**What to produce**.
Can you transcribe the passage of the court opinion below, starting with "Based on the" and going on through "claim is futile."?

**Document text**.
Based on the facts and evidence presented, the Court concludes that Mr. Williams has not asserted a right the infringement of which would give rise to a claim in the realm of substantive due process. As has been discussed supra, Mr. Williams did not, as a matter of state law, have a protected property interest in his continued employment as a probationary trooper with the State Police. Additionally, as discussed herein, there is no evidence that Mr. Williams's rights under the First Amendment of the United States Constitution or his right to equal protection were violated. Because there is no evidence that Mr. Williams has presented a valid constitutional violation, his assertion of a substantive due process claim is futile.

Likewise, Mr. Williams does not appear to have been deprived of a right granted him under state law. Mr. Williams was on probationary status with the State Police at the time the alleged incident occurred. It is clear to the Court — and Mr. Williams has not provided any case law to the contrary — that the Pennsylvania Code does not provide a property interest in continued employment for troopers of probationary status. Thus, Mr. Williams does not have a valid property interest conferred by state law. Because he has not shown that he has a substantive property interest that has been violated, Mr. Williams's substantive due process claim cannot stand.

4. Equal Protection Claim

As was clarified by his counsel during oral argument, Mr. Williams rests his equal protection claim on the theory that he may bring such a claim as a "class of one." In his Opposition Memo, Mr. Williams asserts that his right to equal protection was violated because "as a public employee and citizen," he was not "subjected to the same rules, regulations and application of those rules and regulations as other similarly-situated public employees or citizens." Mr. Williams further states that he believed himself to be a "sacrificial lamb at the altar of an employer and its agents whose motives . . . [were] unrelated to the charge of their public responsibilities." Thus, Mr. Williams believes that his supervisors and, specifically, Mr. LaCrosse, reacted differently to this incident than they would have reacted to other similar complaints, had they not had their experiences with respect to the "Evans case."

(Rows of pointing data)
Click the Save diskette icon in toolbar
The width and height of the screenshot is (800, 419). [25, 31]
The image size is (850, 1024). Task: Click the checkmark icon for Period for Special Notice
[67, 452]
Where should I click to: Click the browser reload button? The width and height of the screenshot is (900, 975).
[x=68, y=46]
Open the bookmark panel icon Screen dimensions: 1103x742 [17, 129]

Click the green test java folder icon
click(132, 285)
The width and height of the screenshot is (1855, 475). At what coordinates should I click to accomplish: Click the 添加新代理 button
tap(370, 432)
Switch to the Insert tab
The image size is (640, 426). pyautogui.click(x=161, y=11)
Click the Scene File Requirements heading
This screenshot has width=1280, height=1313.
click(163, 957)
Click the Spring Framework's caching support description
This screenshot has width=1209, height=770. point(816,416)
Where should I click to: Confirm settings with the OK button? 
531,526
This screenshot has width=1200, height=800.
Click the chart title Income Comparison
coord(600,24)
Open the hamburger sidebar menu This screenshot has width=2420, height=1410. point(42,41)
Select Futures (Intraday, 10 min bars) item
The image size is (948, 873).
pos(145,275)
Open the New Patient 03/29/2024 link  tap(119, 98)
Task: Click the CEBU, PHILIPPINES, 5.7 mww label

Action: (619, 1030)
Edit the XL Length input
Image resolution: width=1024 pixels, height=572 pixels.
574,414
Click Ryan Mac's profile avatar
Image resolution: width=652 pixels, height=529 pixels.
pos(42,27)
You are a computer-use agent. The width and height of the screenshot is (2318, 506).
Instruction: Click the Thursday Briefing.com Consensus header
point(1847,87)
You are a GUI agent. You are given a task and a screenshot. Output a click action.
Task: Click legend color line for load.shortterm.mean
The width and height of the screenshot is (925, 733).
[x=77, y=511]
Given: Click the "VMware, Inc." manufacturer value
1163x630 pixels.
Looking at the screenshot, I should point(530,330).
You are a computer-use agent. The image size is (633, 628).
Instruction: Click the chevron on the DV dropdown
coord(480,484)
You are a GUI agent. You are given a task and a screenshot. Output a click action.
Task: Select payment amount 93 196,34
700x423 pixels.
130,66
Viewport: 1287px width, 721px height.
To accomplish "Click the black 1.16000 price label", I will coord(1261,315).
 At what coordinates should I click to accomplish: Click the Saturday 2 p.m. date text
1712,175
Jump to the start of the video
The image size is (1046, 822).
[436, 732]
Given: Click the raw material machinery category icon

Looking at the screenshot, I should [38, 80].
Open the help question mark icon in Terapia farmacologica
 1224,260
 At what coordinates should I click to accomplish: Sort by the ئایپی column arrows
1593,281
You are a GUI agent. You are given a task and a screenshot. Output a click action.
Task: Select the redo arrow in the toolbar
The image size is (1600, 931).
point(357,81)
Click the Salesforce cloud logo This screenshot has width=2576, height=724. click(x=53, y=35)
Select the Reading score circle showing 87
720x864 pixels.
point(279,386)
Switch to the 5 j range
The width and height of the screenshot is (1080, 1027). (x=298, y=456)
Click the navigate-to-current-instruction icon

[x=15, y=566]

**Answer for the task**.
Based on the facts and evidence presented, the Court concludes that Mr. Williams has not asserted a right the infringement of which would give rise to a claim in the realm of substantive due process. As has been discussed supra, Mr. Williams did not, as a matter of state law, have a protected property interest in his continued employment as a probationary trooper with the State Police. Additionally, as discussed herein, there is no evidence that Mr. Williams's rights under the First Amendment of the United States Constitution or his right to equal protection were violated. Because there is no evidence that Mr. Williams has presented a valid constitutional violation, his assertion of a substantive due process claim is futile.